— PAGE —
* BEGIN *

Studying Gamut Clipping

Introduction

Recently, I was studying a technique called gamut clipping from this blog post. This technique is used for handling out of gamut color and bring them back to a valid range, which helps reducing hue shift and color clipping. From that blog post, it explains the concept clearly, but I was struggling to understand the sample code the author provided. So this blog post will describe what I have learnt when studying the gamut clipping source code. Also, I have written a Shadertoy sample to help me to understand the problem.

Drawing the valid sRGB color with Oklab chroma as horizontal axis
Oklab lightness as vertical axis with hue value displayed at upper right corner




Overview of the gamut clipping

This section briefly describe the steps to perform gamut clipping, feel free to skip it if you have read the original gamut clipping blog post already. The technique first start to convert the out of gamut color (e.g. those pixels with values >1.0 or <0.0 in sRGB) into the Oklab color space (which can be expressed with lightness, hue and chroma). Then we try to project this out of gamut color along a straight line to the"triangular" gamut boundary (like below picture). To calculate this intersection, we need to find the cusp coordinates at this particular hue slice. The author use curve fitting to approximate cusp coordinates with polynomial equation. With the cusp coordinates calculated, the intersection point can be found with numerical approximation using Halley's method. Finally that intersection point can be converted back to sRGB color space.

* END *

— COLLECTED DATA —
* BEGIN *

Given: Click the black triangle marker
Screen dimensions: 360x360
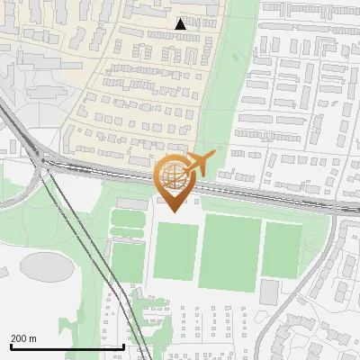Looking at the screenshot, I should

* END *

— TASK REQUIREMENTS —
Copy out the gamut clipping text above in full, word for word.

— SOLUTION TO THE EXERCISE —
Studying Gamut Clipping

Introduction

Recently, I was studying a technique called gamut clipping from this blog post. This technique is used for handling out of gamut color and bring them back to a valid range, which helps reducing hue shift and color clipping. From that blog post, it explains the concept clearly, but I was struggling to understand the sample code the author provided. So this blog post will describe what I have learnt when studying the gamut clipping source code. Also, I have written a Shadertoy sample to help me to understand the problem.

Drawing the valid sRGB color with Oklab chroma as horizontal axis
Oklab lightness as vertical axis with hue value displayed at upper right corner




Overview of the gamut clipping

This section briefly describe the steps to perform gamut clipping, feel free to skip it if you have read the original gamut clipping blog post already. The technique first start to convert the out of gamut color (e.g. those pixels with values >1.0 or <0.0 in sRGB) into the Oklab color space (which can be expressed with lightness, hue and chroma). Then we try to project this out of gamut color along a straight line to the"triangular" gamut boundary (like below picture). To calculate this intersection, we need to find the cusp coordinates at this particular hue slice. The author use curve fitting to approximate cusp coordinates with polynomial equation. With the cusp coordinates calculated, the intersection point can be found with numerical approximation using Halley's method. Finally that intersection point can be converted back to sRGB color space.